§ **Исходный текст**:
_____

Вернемся на некоторое время к тому тексту, в котором Иоанн, автор четвертого Евангелия, осуществляет этот переворот по отношению к стоикам. Вот что он говорит (а я даю в скобках свой комментарий):
В начале было Слово [логос], и Слово было у Бога, и Слово было Бог. Все чрез Него начало быть, и без Него ничто не начало быть… [Пока все идет хорошо, и стоики могли бы еще быть с Иоанном согласны, в частности с его идеей о том, что логос и божественное являются одной и той же реальностью.] И Слово стало плотию [тут дело начинает портиться!], и обитало с нами [все пошло насмарку: божественное стало человеком, воплотилось в Иисусе, что в глазах стоиков не имело совершенно ни малейшего смысла!]. И мы видели славу Его, славу, как Единородного от Отца [с точки зрения греческих мудрецов, эта идея представляет собой верх бреда, потому что ученики Христа представлены как свидетели преображения логоса/Слова, то есть Бога, в человека, то есть в Христа, и будто бы последний был сыном первого!].

_____

Согласуются ли с текстом выше об Евангелии от Иоанна утверждения (a), (b) и (c)? На каждое ответьте «да» или «нет» и приведите точную цитату из текста, которая это решает.
(a) По комментарию автора, стоики могли бы согласиться с идеей, что логос и божественное составляют одну реальность.
(b) Автор полагает, что слова «И Слово стало плотию» стоики приняли бы без возражений.
(c) Автор помещает свой комментарий в сноски.

§ **Извлечённые данные**:
_____

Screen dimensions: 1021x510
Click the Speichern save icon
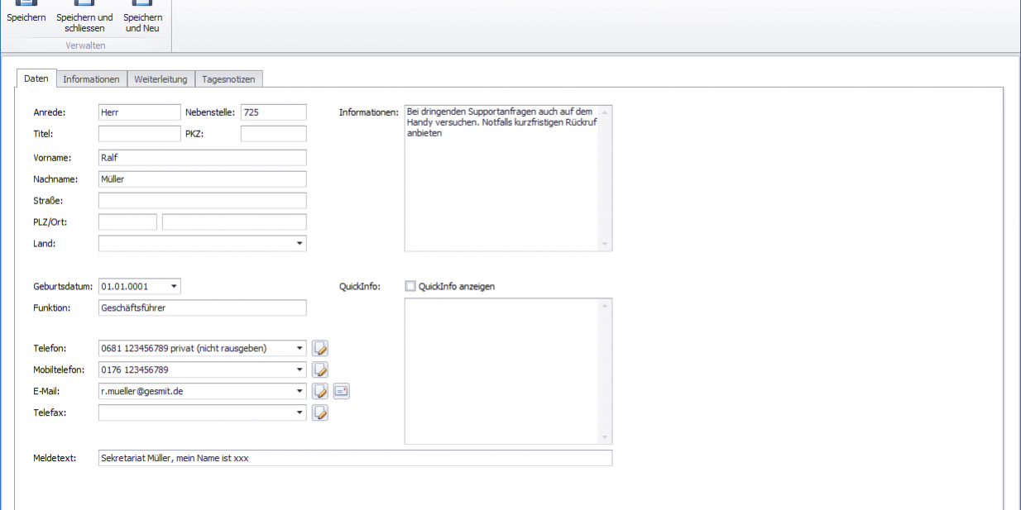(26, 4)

_____

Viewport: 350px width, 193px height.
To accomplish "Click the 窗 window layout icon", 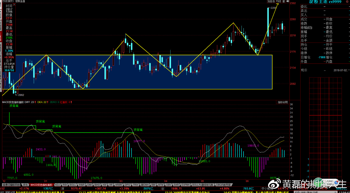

_____

§ **Ответ**:
(a) Да: «стоики могли бы еще быть с Иоанном согласны, в частности с его идеей о том, что логос и божественное являются одной и той же реальностью».
(b) Нет: «И Слово стало плотию [тут дело начинает портиться!]».
(c) Нет: «а я даю в скобках свой комментарий».